We talk about a lot of blind spots in the American Church here at this blog, but I’m not sure we’ve ever fully discussed our love of excess. Some of us love our preachers loud and larger than life. Some of us like a good 3-ring circus on Sundays. And if people can barely squeeze down the aisle to get to the altar to confess every sin known to man SAVE for rapacious gluttony, then that’s okay, too.

Only it’s not okay.

I’m not sure why we give this one a pass. Why do we tolerate excess in our churches? The only excess we should be seeking is an overflow of the Spirit of God, yet some of us donate money hoping to get more—and still more on top of that—because some Dior-wearing televangelist’s wife caked under fifty pounds of Mary Kay says so (because, as she’ll tell you, winter’s coming and nothing stops the frosties better than a Russian sable coat).The perfect metaphor We’re turning into sweaty-faced lard-buckets hollering about those damned liberals and their abortions, or those red-diaper babies selling America down the commode, yet we can’t pull ourselves away from the “Stuff Yourself till You Explode” brunch bar at the local Big Boy.

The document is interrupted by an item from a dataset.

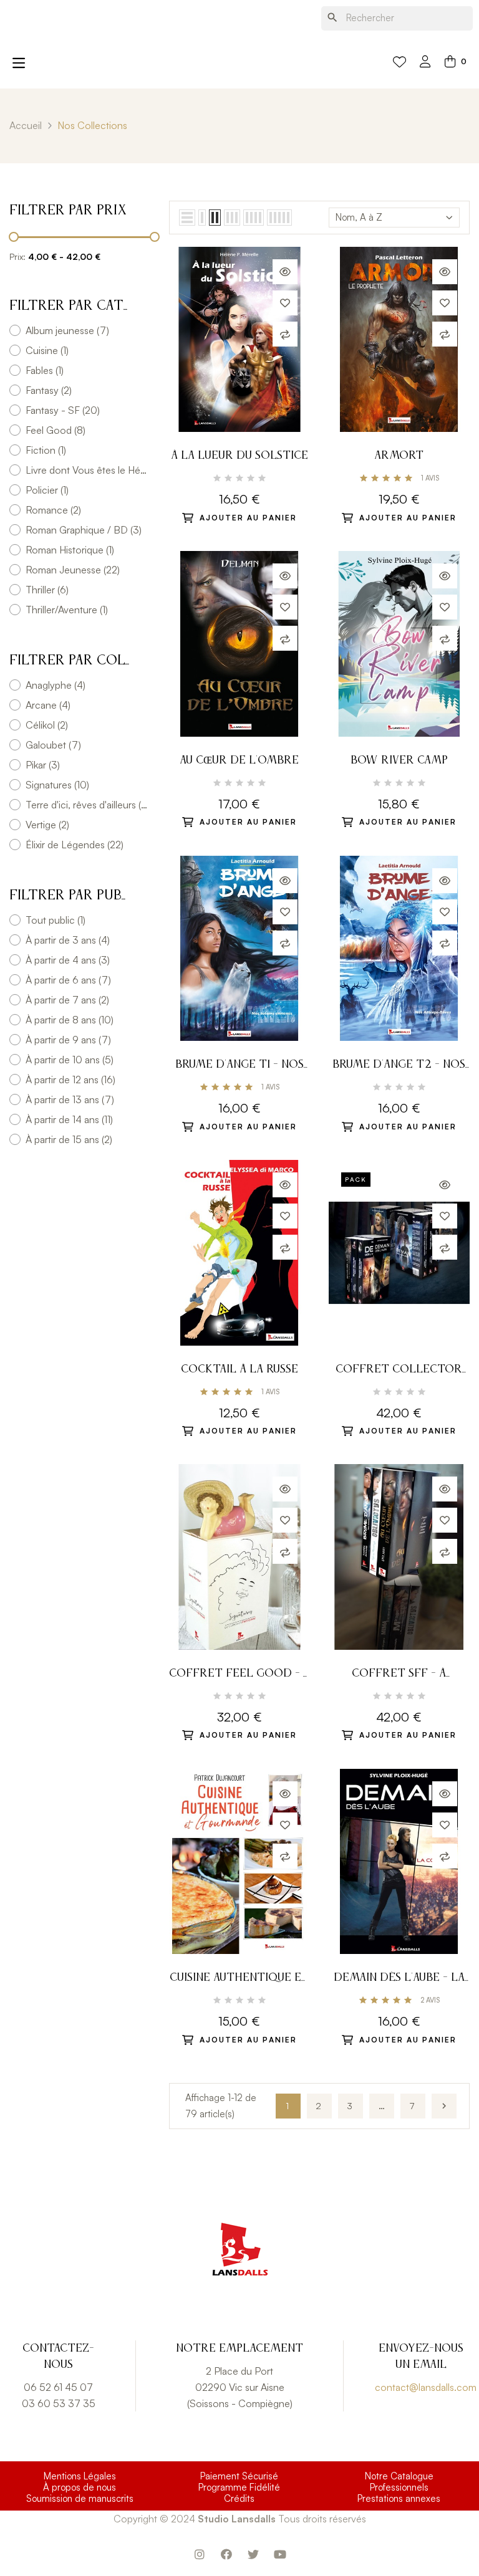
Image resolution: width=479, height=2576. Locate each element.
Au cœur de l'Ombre (239, 760)
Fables (45, 370)
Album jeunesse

No, it’s not just the charlatan televangelist promising 21st century indulgences. It’s not just the human amoeba scrunched down in his scooter trying to use a grab stick to procure a family-sized bag of Famous Amos cookies from the top shelf. No, it’s those of us who think Jesus died to ensure us a good credit score so we can buy more crap than the guy next door.

So again, I ask, “Why do we tolerate excess in our churches?” Why do we tolerate pews filled with one Mr. Creosote after another? Why can’t we wise up to con-artists televangelists who take and take and take, all the while sporting their Patek Philippes for the slack-jawed to ogle? Why do we measure spiritual success in terms of how big congregants’ houses are rather than how large their hearts might be? Again, show me a church, when selecting a new elder, that’ll pick the humble guy who works in a convenience store over the preening captain of industry, and I’ll show you a church Smyrna would embrace.

Too much. Too stinkin’ much.

If we want to make a difference in this world, then we better live so we can say without irony, “Jesus alone is my satisfaction.”